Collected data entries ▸
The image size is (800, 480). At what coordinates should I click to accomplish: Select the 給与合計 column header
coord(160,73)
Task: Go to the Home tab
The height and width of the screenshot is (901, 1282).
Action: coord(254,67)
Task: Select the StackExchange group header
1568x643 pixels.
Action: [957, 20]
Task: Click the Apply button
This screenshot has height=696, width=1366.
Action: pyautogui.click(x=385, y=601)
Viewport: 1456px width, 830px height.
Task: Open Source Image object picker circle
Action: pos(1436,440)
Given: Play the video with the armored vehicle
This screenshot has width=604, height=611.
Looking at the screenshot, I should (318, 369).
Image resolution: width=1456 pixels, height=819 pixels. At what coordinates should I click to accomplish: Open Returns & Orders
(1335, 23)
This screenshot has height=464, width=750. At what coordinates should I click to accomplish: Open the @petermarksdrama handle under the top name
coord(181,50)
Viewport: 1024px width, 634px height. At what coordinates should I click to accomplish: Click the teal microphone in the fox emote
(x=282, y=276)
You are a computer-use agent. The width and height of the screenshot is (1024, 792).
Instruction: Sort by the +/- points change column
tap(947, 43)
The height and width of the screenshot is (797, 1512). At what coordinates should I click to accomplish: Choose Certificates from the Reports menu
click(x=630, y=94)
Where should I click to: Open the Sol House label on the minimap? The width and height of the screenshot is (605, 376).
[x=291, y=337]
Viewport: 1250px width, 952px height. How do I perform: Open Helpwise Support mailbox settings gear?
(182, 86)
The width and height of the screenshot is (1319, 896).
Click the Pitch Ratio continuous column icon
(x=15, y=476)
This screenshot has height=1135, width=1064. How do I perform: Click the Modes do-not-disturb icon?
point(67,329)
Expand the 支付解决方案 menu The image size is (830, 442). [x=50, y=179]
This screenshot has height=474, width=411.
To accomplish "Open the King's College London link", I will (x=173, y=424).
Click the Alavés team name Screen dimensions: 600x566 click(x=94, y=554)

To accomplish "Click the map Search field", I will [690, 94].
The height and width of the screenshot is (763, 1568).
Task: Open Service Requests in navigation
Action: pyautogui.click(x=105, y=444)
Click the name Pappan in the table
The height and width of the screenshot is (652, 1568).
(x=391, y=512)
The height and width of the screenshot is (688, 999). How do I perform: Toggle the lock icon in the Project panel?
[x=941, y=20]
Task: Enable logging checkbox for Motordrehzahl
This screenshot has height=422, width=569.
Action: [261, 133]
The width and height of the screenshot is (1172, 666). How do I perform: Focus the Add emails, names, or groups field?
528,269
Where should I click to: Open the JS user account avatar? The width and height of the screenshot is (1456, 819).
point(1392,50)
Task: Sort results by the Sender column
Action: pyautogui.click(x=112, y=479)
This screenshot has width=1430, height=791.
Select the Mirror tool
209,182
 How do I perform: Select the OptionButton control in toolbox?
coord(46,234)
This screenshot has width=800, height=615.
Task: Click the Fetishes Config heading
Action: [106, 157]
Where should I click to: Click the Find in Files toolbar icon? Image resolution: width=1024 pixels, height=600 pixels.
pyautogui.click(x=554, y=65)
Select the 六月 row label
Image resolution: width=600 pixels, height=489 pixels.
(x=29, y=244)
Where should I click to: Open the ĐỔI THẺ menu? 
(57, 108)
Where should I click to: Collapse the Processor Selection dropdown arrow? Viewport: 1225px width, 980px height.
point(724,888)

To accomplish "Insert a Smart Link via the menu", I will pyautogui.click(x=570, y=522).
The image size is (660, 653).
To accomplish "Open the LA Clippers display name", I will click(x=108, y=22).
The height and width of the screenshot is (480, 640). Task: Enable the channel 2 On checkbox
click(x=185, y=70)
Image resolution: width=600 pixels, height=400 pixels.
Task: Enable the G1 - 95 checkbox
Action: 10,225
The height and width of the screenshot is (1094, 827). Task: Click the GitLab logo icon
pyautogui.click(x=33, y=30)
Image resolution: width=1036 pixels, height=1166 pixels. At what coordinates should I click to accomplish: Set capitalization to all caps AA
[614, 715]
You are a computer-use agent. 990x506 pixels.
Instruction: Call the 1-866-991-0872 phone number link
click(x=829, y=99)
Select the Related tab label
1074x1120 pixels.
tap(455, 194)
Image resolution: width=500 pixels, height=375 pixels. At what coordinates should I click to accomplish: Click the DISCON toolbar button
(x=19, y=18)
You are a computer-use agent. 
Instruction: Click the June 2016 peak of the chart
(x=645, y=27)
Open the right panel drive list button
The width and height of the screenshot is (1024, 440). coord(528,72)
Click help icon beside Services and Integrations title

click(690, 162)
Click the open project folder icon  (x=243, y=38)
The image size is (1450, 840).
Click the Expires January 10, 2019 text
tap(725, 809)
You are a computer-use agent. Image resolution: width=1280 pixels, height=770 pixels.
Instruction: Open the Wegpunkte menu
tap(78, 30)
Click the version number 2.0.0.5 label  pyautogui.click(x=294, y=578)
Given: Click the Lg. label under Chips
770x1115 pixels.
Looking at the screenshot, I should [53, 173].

Task prompt ▸
For the records above, how many lines contain the word "agent"? Reply with the number only.

Exercise response ▸
4